The task
Continue the news piece below about the fungus strain threatening Cavendish bananas, picking up right after its last sentence.

Banana growers across the world are bracing for the impacts of a new killer fungus strain that spreads in part due to rain.
Bloomberg Business reports that a type of Fusarium wilt, a common plant fungus, has made the jump across several continents and threatens the world’s most popular banana breed, the Cavendish.
A similar epidemic struck Latin America in the 1950s and wiped out their supplies of Gros Michel bananas, which prompted harvesters to switch to the now widespread Cavendish variety.
Because this fungus variety so readily travels through heavy rains, runoff and other means, it spells a nightmarish scenario for producers like Del Monte.
(MORE: Rare Creepy Oarfish Washes Up)
According to PanamaDisease.com, the wilt works on healthy banana crops through the soil, invading the plants’ vascular systems and killing off scores of fruits. Once the disease hits a patch of soil, it prevents future banana growth in the area.
This new strain popped up in the ’90s and has killed banana crops in Asia, Africa and Australia, but has yet to reach Latin America, which accounted for 13 million tons of bananas in 2012, according to a UN report.

Material shown
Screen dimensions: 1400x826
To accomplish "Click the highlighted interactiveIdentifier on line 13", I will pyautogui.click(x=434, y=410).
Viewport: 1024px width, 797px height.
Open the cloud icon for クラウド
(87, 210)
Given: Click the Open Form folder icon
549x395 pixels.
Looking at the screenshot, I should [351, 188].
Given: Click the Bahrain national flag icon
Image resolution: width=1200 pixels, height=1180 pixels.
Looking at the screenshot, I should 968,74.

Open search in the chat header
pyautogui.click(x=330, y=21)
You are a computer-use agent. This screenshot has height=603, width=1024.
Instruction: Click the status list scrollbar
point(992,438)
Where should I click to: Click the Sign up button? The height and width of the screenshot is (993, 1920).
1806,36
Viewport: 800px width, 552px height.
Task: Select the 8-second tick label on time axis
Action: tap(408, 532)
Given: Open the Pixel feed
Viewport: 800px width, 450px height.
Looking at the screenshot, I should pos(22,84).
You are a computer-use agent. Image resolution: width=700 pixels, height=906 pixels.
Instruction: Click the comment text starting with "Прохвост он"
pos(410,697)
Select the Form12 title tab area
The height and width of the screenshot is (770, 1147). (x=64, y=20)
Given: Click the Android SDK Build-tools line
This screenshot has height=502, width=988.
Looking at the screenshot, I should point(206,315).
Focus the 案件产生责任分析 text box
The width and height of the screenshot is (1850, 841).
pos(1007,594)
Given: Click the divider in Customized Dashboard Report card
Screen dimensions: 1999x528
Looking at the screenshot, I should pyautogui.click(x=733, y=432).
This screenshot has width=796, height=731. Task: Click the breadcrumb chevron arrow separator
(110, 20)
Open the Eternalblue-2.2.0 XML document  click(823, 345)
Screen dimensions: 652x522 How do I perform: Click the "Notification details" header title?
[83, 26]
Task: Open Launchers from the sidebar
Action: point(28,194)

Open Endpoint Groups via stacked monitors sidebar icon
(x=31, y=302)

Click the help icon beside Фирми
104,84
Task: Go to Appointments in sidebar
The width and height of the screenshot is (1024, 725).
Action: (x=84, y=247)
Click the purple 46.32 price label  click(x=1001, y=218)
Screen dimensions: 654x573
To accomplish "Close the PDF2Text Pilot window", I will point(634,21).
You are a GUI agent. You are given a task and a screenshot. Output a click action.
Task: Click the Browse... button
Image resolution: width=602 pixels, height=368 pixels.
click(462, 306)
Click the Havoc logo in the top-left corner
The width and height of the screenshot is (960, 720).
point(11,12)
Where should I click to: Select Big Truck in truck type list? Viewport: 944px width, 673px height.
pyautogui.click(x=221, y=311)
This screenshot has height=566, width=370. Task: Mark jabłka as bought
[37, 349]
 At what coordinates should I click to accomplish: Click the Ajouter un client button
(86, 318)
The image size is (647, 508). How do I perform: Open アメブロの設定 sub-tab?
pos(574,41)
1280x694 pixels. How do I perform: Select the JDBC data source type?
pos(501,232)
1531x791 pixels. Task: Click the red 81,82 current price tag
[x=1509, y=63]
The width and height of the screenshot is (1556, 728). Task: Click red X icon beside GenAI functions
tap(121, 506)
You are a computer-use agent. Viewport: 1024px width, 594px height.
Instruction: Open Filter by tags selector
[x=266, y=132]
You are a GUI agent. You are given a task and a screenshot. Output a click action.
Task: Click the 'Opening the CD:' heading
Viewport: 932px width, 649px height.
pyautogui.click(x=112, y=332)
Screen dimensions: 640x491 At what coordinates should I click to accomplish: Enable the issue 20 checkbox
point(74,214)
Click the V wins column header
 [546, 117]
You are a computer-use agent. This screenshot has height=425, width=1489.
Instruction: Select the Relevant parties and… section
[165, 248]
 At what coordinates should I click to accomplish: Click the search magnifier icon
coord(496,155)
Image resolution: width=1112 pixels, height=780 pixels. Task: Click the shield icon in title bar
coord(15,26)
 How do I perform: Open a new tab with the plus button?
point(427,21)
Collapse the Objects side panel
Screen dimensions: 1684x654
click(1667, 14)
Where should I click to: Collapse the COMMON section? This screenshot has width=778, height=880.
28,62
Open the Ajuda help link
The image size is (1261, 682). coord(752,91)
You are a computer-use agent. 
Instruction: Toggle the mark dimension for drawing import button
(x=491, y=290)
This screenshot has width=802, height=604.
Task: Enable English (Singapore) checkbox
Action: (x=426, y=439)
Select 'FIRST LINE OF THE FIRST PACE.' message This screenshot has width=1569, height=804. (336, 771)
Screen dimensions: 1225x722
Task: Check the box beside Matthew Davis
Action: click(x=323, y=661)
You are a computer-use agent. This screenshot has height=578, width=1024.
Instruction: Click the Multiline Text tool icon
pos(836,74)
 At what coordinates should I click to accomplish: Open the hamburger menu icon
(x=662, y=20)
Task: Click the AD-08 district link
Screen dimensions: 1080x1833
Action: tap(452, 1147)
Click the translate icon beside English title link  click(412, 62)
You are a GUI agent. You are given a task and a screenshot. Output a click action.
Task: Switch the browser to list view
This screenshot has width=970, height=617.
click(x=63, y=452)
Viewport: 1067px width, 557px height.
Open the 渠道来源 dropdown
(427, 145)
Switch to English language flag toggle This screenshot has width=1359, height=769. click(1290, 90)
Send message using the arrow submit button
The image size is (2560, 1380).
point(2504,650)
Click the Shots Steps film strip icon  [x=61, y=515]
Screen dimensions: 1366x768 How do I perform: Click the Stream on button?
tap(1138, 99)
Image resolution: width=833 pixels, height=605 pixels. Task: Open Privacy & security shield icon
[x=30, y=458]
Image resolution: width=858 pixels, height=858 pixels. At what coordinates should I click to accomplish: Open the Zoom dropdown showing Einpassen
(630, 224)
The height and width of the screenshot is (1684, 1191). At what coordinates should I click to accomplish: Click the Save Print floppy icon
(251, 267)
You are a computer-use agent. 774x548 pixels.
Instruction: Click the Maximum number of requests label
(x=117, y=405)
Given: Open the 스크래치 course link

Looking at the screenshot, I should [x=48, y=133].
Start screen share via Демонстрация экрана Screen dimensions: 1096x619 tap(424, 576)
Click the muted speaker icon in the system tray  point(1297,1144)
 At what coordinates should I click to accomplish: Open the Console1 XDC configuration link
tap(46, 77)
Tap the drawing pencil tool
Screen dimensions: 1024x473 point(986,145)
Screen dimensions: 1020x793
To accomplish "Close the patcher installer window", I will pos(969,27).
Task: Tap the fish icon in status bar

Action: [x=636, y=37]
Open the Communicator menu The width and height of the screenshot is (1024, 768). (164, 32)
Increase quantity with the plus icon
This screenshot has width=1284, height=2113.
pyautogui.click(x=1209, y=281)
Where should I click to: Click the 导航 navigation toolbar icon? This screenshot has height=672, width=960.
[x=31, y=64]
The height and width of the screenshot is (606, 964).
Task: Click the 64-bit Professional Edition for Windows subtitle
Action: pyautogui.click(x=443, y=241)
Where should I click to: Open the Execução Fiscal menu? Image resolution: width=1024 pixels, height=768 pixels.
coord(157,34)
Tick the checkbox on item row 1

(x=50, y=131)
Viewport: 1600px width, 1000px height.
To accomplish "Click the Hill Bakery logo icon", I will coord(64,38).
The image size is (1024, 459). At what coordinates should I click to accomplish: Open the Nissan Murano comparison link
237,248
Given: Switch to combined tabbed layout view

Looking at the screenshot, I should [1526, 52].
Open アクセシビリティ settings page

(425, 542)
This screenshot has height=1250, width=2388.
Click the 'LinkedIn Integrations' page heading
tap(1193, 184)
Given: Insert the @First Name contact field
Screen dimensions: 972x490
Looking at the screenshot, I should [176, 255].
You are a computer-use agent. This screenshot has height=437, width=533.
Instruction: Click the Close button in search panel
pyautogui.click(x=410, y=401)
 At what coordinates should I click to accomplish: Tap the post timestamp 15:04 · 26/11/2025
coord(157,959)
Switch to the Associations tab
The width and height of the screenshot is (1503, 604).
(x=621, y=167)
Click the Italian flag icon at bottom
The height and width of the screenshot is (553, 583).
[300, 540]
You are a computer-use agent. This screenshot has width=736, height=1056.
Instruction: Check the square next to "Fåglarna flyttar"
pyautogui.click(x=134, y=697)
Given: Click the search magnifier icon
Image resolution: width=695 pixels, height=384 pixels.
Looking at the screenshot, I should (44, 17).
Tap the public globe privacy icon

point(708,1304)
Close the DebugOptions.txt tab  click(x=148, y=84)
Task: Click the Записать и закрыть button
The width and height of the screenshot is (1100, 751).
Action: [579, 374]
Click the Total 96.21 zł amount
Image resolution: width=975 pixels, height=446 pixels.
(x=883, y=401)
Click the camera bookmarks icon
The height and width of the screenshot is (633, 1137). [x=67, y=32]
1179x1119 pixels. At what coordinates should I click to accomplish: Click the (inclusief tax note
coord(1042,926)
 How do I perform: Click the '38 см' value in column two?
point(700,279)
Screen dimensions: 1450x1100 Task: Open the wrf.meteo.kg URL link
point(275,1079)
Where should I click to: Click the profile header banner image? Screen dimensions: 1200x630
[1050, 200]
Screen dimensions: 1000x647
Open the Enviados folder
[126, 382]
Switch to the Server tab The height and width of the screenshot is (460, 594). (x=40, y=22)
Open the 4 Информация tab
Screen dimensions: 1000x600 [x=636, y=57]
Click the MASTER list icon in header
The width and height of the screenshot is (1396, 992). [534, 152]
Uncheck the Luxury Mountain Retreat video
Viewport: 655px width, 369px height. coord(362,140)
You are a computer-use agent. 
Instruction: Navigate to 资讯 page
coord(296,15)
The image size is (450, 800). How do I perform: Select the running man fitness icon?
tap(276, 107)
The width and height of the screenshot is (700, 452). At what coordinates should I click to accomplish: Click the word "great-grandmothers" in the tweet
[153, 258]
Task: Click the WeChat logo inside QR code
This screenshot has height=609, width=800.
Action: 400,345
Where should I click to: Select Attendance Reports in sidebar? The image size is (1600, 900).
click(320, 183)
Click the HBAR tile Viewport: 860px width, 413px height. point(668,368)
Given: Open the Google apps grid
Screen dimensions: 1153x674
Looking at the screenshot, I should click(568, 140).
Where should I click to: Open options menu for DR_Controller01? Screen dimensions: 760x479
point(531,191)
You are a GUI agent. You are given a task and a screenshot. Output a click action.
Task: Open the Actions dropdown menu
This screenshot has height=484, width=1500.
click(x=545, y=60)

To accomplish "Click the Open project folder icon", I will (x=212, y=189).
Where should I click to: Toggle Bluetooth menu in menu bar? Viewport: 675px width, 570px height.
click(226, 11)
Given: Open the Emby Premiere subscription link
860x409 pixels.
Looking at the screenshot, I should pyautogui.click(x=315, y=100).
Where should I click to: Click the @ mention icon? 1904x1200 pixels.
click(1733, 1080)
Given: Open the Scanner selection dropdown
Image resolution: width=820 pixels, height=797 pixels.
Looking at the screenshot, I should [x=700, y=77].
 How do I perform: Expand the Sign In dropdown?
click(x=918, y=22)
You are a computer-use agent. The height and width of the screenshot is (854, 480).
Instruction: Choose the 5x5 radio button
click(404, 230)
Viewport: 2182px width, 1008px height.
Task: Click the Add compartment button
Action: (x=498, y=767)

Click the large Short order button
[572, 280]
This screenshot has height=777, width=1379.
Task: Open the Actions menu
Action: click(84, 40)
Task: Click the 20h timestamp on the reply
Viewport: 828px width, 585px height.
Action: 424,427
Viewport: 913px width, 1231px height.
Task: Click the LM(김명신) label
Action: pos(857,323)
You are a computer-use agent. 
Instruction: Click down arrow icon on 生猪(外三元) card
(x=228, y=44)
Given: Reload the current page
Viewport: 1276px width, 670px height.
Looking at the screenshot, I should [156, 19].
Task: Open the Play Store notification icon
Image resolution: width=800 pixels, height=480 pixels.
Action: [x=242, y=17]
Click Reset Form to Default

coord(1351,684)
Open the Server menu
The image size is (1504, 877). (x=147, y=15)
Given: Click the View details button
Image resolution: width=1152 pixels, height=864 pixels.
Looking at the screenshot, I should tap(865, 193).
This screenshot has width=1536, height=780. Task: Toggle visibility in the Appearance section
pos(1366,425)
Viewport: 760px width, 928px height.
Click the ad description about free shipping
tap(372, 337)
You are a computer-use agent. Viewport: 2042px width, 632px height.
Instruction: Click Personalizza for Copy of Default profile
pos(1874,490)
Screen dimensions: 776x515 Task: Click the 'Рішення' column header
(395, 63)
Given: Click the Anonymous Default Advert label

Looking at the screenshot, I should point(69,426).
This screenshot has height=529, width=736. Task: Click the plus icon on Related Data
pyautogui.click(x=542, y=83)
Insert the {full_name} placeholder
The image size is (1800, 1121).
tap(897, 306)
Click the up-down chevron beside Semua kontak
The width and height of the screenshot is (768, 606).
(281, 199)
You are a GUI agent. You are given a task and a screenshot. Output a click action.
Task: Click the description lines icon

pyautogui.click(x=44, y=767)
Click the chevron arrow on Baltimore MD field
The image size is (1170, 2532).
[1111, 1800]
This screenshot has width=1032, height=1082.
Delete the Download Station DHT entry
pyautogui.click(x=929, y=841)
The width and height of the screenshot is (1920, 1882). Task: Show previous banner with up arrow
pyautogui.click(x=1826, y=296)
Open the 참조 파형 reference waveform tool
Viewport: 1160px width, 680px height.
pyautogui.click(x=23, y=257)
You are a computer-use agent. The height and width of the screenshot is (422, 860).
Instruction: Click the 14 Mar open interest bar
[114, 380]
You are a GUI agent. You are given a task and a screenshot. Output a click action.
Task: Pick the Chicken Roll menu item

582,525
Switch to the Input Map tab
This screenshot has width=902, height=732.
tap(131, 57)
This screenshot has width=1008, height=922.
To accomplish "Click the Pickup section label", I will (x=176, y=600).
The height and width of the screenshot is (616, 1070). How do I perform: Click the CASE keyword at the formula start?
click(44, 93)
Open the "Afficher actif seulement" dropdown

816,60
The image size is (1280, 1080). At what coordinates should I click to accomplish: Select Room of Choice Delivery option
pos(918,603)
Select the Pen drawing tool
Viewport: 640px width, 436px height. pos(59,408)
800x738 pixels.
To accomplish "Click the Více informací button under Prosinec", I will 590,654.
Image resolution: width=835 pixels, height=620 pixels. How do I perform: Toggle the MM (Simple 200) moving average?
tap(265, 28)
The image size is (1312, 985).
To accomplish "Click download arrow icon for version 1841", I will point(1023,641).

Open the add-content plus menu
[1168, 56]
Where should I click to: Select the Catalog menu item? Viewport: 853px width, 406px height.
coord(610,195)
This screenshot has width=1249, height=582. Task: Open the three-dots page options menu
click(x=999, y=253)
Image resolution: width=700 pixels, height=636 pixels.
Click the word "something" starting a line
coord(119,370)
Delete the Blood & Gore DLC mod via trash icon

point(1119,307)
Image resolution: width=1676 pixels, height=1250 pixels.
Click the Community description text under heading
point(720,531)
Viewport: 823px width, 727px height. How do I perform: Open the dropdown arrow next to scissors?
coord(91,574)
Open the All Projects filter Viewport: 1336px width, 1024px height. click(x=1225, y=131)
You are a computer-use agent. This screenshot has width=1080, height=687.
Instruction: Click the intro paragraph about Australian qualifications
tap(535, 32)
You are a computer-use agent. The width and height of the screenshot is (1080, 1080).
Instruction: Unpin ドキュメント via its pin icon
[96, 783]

Output for this exercise
However, if the current trend continues, the disease, which spreads through soil, water and likely air, will have a massive effect on the monocultural market.
“We don’t have anything that can replace the Cavendish,” Wageningen University plant researcher Gert Kema told Bloomberg.
Increasing plant diversity is out of the question as a solution in the short term, but there are counter measures to prevent the disease from spreading to vital production centers in Latin America.
Growers in Ecuador are fumigating all containers arriving at their facilities to prevent the wilt from spreading and a multi-national effort is underway to defend against the disease.
One Australian farm was put under quarantine last March when the fungus was detected, but the shutdown did little to prevent the disease from spreading.
“History is repeating itself,” journalist and banana researcher Dan Koeppel said. “If you look at the map, this disease is marching.”